Create persistent local SSH server forwarding with autossh

UPD: Just use ZeroTier — open source, cross-platform, secure and easy to use virtual LAN. Add your remote computers to a virtual network and connect to them as if they are in the same LAN. Connections are end-to-end encrypted and P2P, so you always get the best speed and latency possible. Hamachi, TeamViewer, SSH forwarding, etc. — you don't need these anymore.

Install is pretty simple: add their repo, install package, join network, done.
Networks are created and managed on their control panel my.zerotier.com or via API, where you can register with email or Google SSO. 50 seconds video demonstration

So you want to be able to SSH into your home or office computer A, but it is not accessible from the internet? No problem, if you have internet accessible computer B (e.g. VPS), you can make A establish a secure connection to B and then connect to A through B from any other computer. Also, you can make this A ⇔ B connection to be reestablished automatically in case of failure. Nice, huh?

This one is similar to persistent SSH proxy setup.
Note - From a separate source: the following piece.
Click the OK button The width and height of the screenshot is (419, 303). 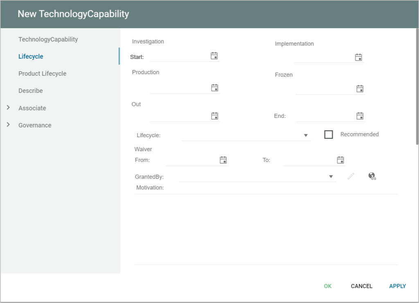tap(327, 286)
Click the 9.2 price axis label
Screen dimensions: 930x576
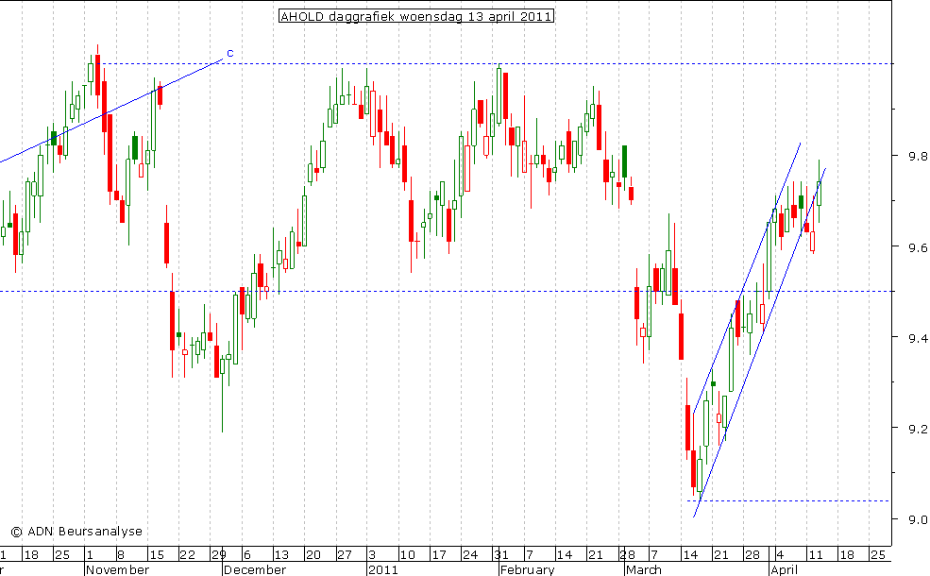pyautogui.click(x=902, y=429)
Preparation part is exactly the same, so if you've already done that, you may skip it and go straight to persistent local SSH server forwarding configuration.

After each file and command there will be a location label: @computer for your local computer, @server for remote server — so that you don't get confused what to do/get/put where.

Preparation

Create proxy user on the server:
sudo adduser ergo-proxy @server
Set up key based authentication for ergo-proxy@example.com.
We will assume that you private key is ~/.ssh/id_rsa_proxy @computer and that you can successfully connect (thus example.com is in known hosts list).
Install autossh:
sudo apt install autossh @computer

Create a systemd service for keeping connection alive with autossh @computer:

mkdir -p ~/.config/systemd/user

sudo tee ~/.config/systemd/user/autossh@.service << EOF
[Unit]
Description = Keeps a '%i' tunnel alive
After = network-online.target
Conflicts = shutdown.target

[Service]
ExecStart = /usr/bin/env autossh -M 0 -NTq %i
Restart = always
RestartSec = 60

[Install]
WantedBy = default.target
EOF

Disable shell for proxy user:
sudo chsh -s /usr/sbin/nologin ergo-proxy @server

Create persistent local SSH server forwarding

Install local SSH server:
sudo apt install ssh @computer

Create barebones SSH server config @computer, making it only listen localhost, leaving most other settings to defaults:

sudo tee /etc/ssh/sshd_config << EOF
ListenAddress localhost
PermitRootLogin no
# PasswordAuthentication no # Uncomment if you only use key authentication
AcceptEnv LANG LC_*
EOF

Restart SSH server to apply config changes:
sudo service ssh restart @computer

Add SSH client config for SSH forwarding @computer:

sudo tee -a ~/.ssh/config << EOF

Host ssh-server-forward
    Hostname example.com
    User ergo-proxy
    IdentityFile ~/.ssh/id_rsa_proxy
    RemoteForward 52222 localhost:22
    ServerAliveInterval 30
    ServerAliveCountMax 3
EOF

Enable and start persistent SSH server forwarding service:
systemctl --user --now enable autossh@ssh-server-forward @computer
That's it! Now you can SSH to your computer from anywhere using example.com as a proxy:
ssh -J ergo-proxy@example.com computer-user@localhost -p 52222 @anywhere

For easier use you would probably want to set connection settings in SSH client config on those computers you plan to often connect from (like your work computer). Something like this lets you connect with just ssh home:
```
Host proxy
    Hostname example.com
    User ergo-proxy
    IdentityFile ~/.ssh/id_rsa_proxy

Host home
    Hostname localhost
    Port 52222
    User home-user
    ProxyJump proxy
    # IdentityFile ~/.ssh/id_rsa_home
```
Don't forget to copy private key used in IdentityFile from your computer. You might also want to set up key based authentication for your home computer user, so you don't have to enter password at all.